How does a vaccine work to protect us?

Explaining the principles of vaccination
16 February 2021


A vaccination.


This week COVID-19 vaccines are going under our microscope; we’ll hear how the different vaccines work, how they have been tested and what 90% or 70% efficacy actually means, how scientists know whether they work against viral variants or not, and whether vaccination passports are on the cards in future...But first, how do vaccines actually work? Katie Haylor explains...

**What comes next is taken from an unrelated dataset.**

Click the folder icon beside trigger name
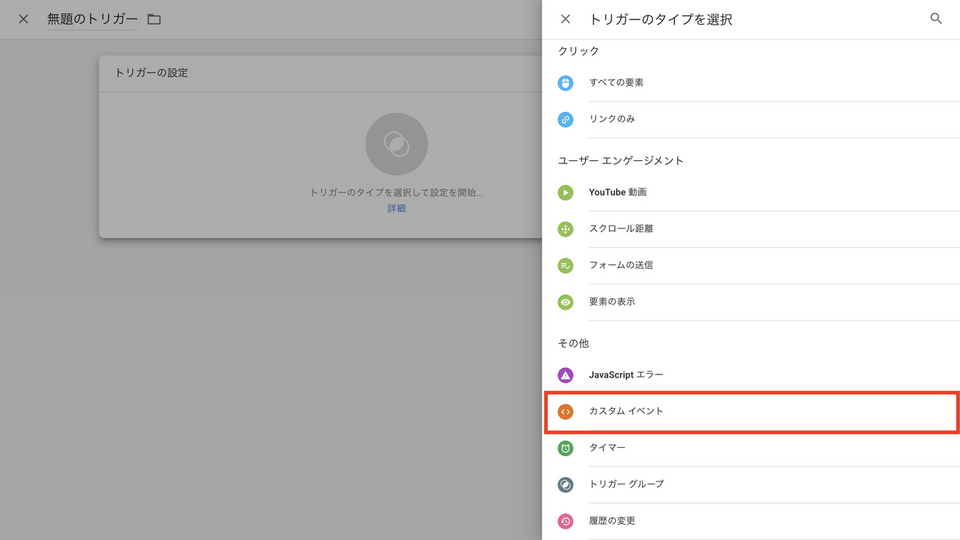This screenshot has width=960, height=540. point(154,19)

Katie - Vaccines work by showing the immune system what a foreign invader looks like before we meet it for real. This enables us to build an immune response, made up of white blood cells, called T cells, that can recognise and kill-off cells harbouring viruses, and sticky molecules called antibodies that can glue themselves to critical parts of infectious organisms, preventing them from causing further trouble. To make this happen, the body needs to be exposed to either the whole virus or bacterium, or to some of the critical pieces that make that infection tick.

It takes about 2-3 weeks after vaccination for the response to begin to develop. The immune system also stores the instructions for how to make this response in a population of “memory cells”. These are very long lived, so if we encounter the same threat again at some later time we can often use this memory to rapidly mobilise the same effective response. Crucially though, this time, it happens much faster, so we get on top of the infection before it gets on top of us. This is the “immunity” that we get from a vaccine. But like anything that activates the immune system, vaccines can sometimes produce side effects similar to the infection itself. Chills, headaches and muscle aches sometimes happen, but these are almost always mild and short-lived.